How two distinct, yet complementary approaches could revolutionize R&D
Mechanistic modeling and artificial intelligence (AI) are both transforming medicine. AI is being increasingly applied to drug discovery and diagnosis, for instance screening high volume compound libraries or detecting patterns in medical images. Mechanistic models of biological systems and treatment effects are starting to inform target selection, pre-clinical and clinical trial design, and guiding how clinical data is translated into the real world.
The two approaches are fundamentally different. AI – often synonymous with “Big Data”- is essentially a number-crunching game. It derives patterns and correlations from high volumes of data, but cannot itself uncover causality or underlying mechanisms. Correlations can be useful – for example, in teasing out subsets of a given class of biomarkers most strongly associated with coronary artery disease – they can prompt further experimentation. But AI applied to observational (as opposed to experimental) data cannot by itself determine how or why things happen.
Mechanistic (or physics-based) models are built using knowledge and information about the way the world works. They encode well-established laws and relationships and can be used to generate testable predictions.[1] Mechanistic models can project beyond the data they are fed, elucidating how (and, at the mechanistic level, why) certain scenarios are likely to arise.
Neither approach is perfect. Models are limited by our existing knowledge of the world and by our ability to represent it coherently and accurately using mathematical equations . AI’s utility in fields like biology and medicine is limited by the amount, quality and selection of input data (including the problem of hidden data – relevant data that is overlooked or missing).
Ballooning data volumes – think genomics and all the other ‘omics’ – should be good for AI. After all, more data is usually better. But, in medicine, we don’t properly understand the significance of much of that data. The function of most genes, for instance, remains a mystery. So does the relevance of many of the tens of millions of proteins in a single living cell to any given health condition. So, even with large amounts of high-quality data, selecting which data to use – let alone attempting to draw conclusions from any resulting patterns – could be misleading.
But mechanistic modeling and AI can also enhance one another.

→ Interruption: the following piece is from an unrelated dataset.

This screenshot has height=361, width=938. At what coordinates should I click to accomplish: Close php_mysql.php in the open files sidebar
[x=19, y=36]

AI can generate data and knowledge to help calibrate, or ‘tune’, a mechanistic model. Calibration involves selecting input values (parameters) that ensure a ‘best fit’ between model output and actual experimental output. But sometimes, there aren’t enough of the right kinds of input data available to get the tuning exactly right. AI can bring additional information, for example by crunching data around related compounds or mechanisms to generate plausible value ranges or distributions. It doesn’t replace missing data, but it can help uncover some likely characteristics of that data – enough for model calibration, if not for model design.
Similarly, models can generate data to feed into AI, helping uncover further patterns beyond what either tool could do alone. They can also uncover and explain latent variables – variables that are not directly observable, but which are inferred from those that are.

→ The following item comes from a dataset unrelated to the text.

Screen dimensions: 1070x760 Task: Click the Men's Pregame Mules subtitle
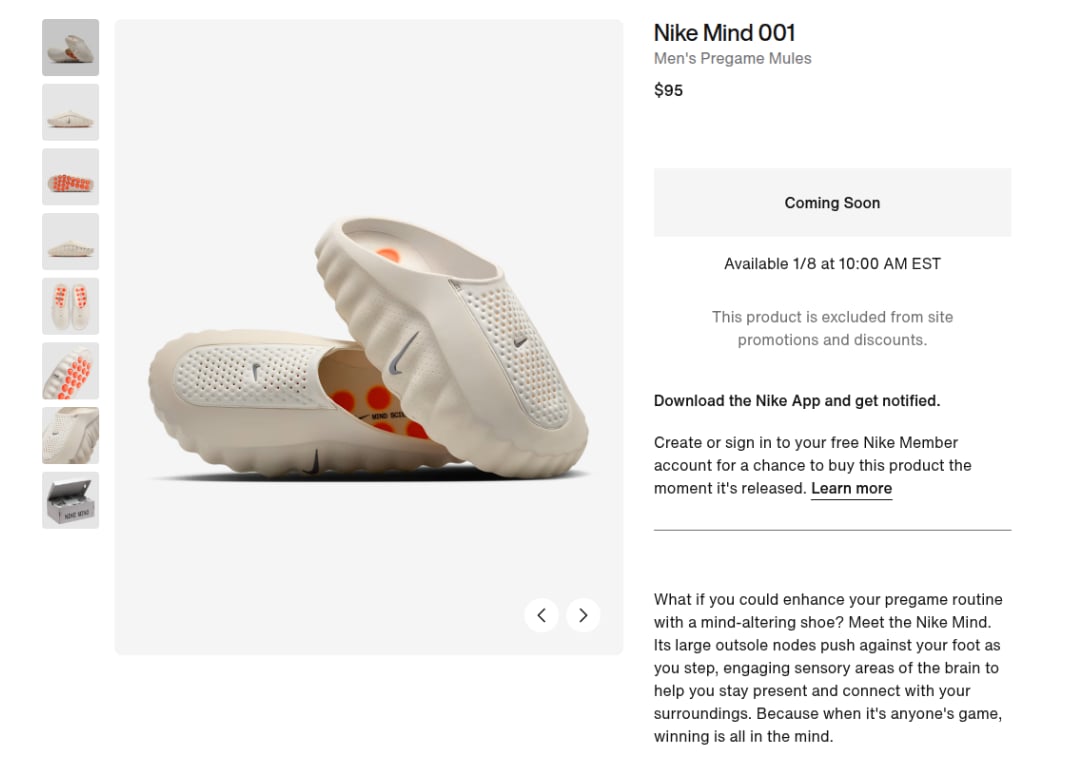[x=732, y=58]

As AI becomes more widespread, it might throw up unexpected or unexplained patterns in data, whose origins could be explored using mechanistic models. AI is unlikely to directly fill gaps in our knowledge – and thus in our mechanistic models. But it could provide the seed of a hypothesis for further investigation. (AI-derived theories can be more easily and convincingly tested using mechanistic models, if available, than by re-running AI on other data-sets.)
Using complementary approaches may also help reduce bias – a risk common to most data mining efforts. Bias may occur in the selection of data used to build models or run algorithms. It may creep into the design of the algorithms themselves, perhaps hidden in correlations. (Racial bias was found in algorithms used to predict recidivism in the US, for example.) Validating and cross-checking output from two different systems is more likely to uncover anomalies.
For mechanistic models and AI to mutually reinforce each other in the ways described, they must evolve at similar rates.
Some, like Professor Peter Coveney at the Centre for Computational Science at University College London, argue that AI and Big Data projects are running away, providing an alluring short-cut to acquiring ‘knowledge’ that is not underpinned by any real grasp of underlying systems. That may not matter in movie selection, but it does in drug development.
It takes much longer to build and validate a mechanistic disease or treatment model, based on knowledge and existing data, than to feed trillions of data-points into a powerful pattern-finding computer.
Yet as knowledge, analytics and processing power evolve, mechanistic models too are becoming more sophisticated and widespread . Regulators are embracing their potential to help expedite many aspects of drug R&D.
The greatest progress – and health impact – will come from continuing to model and elucidate the mechanisms underlying complex systems like our own selves, while also harnessing the undoubted power of AI and Big Data.